#### Text segment

((

Wednesday, June 27, 2007

Secret Messages in DNA...no


There were a lot of blog postings about the evolution articles in yesterday's NYT (for example, JE's, Coturnix's and Larry's), but I don't recall anyone mentioning Dennis Overbye's article. I realize that making fun of bad science journalism is getting to be a rather repetitive joke, but this one is just weird. The article is combining two different topics. The first is about a Japanese group that encoded "E=mc^2" in DNA and introduced it into E. coli. That's a cute but in the end rather useless trick, rather like using DNA to solve cases of the traveling salesman problem (which people have also done). Apparently, the Japanese group seriously thinks that DNA in living organisms could be a practical data storage method, and claims that the problem of mutation could be solved be using multiple copies (which would only slow down the decay, not halt it).

It gets more disturbing in the second half -- apparently actually taking seriously the idea that messages could be hidden already (by aliens?) in our DNA. I mean, everyone is amused by finding phage proteins that actually contain the word "PHAGE" using single letter amino acid abbreviations, but that's different from actually assigning meaning to the coincidence. The numerous falsified "solutions" to the Voynich manuscript, the supposed Bible Code (and the facetious Moby Dick code), and the endless reinterpretations of Nostradamus suggests that people can find secret messages even when none exist. What's the point of encouraging such nonsense by even seriously considering it in a major newspaper? I expect a crank volume on messages in our genome any day now -- in fact, were I less scrupulous, I'd write it myself under a pseudonym -- I'm sure it would sell.

2 comments:

john varga said...

Correct me if I'm wrong, but in Carl Sagan's "Contact" (the book not the movie) didn't he address this as well?

Of course, he was writing science fiction as opposed to, uh, science fact (?).

Jonathan Badger said...

I can't member exactly (I read Contact probably twenty years ago and I think my copy is still at my parents' place in Wisconsin), but, yes, lots of SF involve secret messages by aliens, whether in DNA or even in the physical constants of the universe.

))

#### Data extracts
((

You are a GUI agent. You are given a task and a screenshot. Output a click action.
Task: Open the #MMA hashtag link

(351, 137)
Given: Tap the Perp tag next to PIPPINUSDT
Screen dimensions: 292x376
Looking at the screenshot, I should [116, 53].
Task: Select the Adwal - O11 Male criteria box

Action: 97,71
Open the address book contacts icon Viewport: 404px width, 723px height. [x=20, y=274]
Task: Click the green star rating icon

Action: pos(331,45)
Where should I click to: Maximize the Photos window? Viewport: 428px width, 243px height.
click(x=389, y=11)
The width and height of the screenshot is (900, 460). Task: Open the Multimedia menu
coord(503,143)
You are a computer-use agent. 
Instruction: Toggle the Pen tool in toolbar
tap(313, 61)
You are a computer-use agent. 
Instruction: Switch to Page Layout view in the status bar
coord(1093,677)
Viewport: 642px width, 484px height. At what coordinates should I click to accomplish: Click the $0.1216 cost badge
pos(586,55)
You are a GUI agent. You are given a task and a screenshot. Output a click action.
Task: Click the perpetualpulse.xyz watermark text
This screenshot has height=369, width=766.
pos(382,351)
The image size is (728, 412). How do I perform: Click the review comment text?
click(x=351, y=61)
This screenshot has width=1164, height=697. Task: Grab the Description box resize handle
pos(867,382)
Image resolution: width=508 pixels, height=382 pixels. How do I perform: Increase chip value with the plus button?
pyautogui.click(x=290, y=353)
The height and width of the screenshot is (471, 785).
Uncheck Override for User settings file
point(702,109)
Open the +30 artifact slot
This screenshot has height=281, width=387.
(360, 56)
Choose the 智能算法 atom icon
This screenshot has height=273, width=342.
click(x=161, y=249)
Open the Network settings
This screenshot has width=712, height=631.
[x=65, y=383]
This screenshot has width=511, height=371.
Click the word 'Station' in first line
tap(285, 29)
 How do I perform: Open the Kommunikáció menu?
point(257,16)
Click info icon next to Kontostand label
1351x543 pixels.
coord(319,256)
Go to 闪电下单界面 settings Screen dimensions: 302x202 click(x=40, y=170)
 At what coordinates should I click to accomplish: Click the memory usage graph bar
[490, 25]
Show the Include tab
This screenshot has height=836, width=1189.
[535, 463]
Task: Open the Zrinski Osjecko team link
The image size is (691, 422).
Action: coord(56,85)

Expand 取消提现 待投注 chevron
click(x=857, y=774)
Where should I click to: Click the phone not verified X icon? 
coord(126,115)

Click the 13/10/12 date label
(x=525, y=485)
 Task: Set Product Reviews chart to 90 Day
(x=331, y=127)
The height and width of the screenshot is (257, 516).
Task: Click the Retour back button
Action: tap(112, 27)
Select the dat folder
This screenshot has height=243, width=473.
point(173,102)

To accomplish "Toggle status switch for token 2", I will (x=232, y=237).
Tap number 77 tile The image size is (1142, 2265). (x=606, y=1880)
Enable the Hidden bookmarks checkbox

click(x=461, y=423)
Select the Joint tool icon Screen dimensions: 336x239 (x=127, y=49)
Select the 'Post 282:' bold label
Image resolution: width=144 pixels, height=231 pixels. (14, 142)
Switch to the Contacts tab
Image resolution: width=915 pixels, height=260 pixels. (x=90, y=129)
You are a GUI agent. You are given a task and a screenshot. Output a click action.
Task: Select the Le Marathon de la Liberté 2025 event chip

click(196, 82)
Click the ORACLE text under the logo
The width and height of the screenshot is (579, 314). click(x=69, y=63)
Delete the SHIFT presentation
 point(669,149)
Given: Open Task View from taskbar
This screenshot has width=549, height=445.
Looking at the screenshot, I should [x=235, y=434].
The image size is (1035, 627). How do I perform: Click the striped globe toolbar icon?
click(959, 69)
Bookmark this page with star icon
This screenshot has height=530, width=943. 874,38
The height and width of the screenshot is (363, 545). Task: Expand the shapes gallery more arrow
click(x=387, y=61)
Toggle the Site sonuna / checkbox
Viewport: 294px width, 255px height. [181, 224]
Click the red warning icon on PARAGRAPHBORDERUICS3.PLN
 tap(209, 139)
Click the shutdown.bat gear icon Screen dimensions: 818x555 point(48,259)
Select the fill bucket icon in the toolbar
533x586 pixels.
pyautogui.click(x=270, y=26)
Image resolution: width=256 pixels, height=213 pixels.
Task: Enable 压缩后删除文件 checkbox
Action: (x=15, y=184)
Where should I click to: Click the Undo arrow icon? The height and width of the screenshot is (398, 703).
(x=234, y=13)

))

#### Action item
Copy the stretch of the blog post from "Secret Messages in" through "not halt it).", substituting "pointless" for "useless". You can set the rows aside.

#### Reply
Secret Messages in DNA...no


There were a lot of blog postings about the evolution articles in yesterday's NYT (for example, JE's, Coturnix's and Larry's), but I don't recall anyone mentioning Dennis Overbye's article. I realize that making fun of bad science journalism is getting to be a rather repetitive joke, but this one is just weird. The article is combining two different topics. The first is about a Japanese group that encoded "E=mc^2" in DNA and introduced it into E. coli. That's a cute but in the end rather pointless trick, rather like using DNA to solve cases of the traveling salesman problem (which people have also done). Apparently, the Japanese group seriously thinks that DNA in living organisms could be a practical data storage method, and claims that the problem of mutation could be solved be using multiple copies (which would only slow down the decay, not halt it).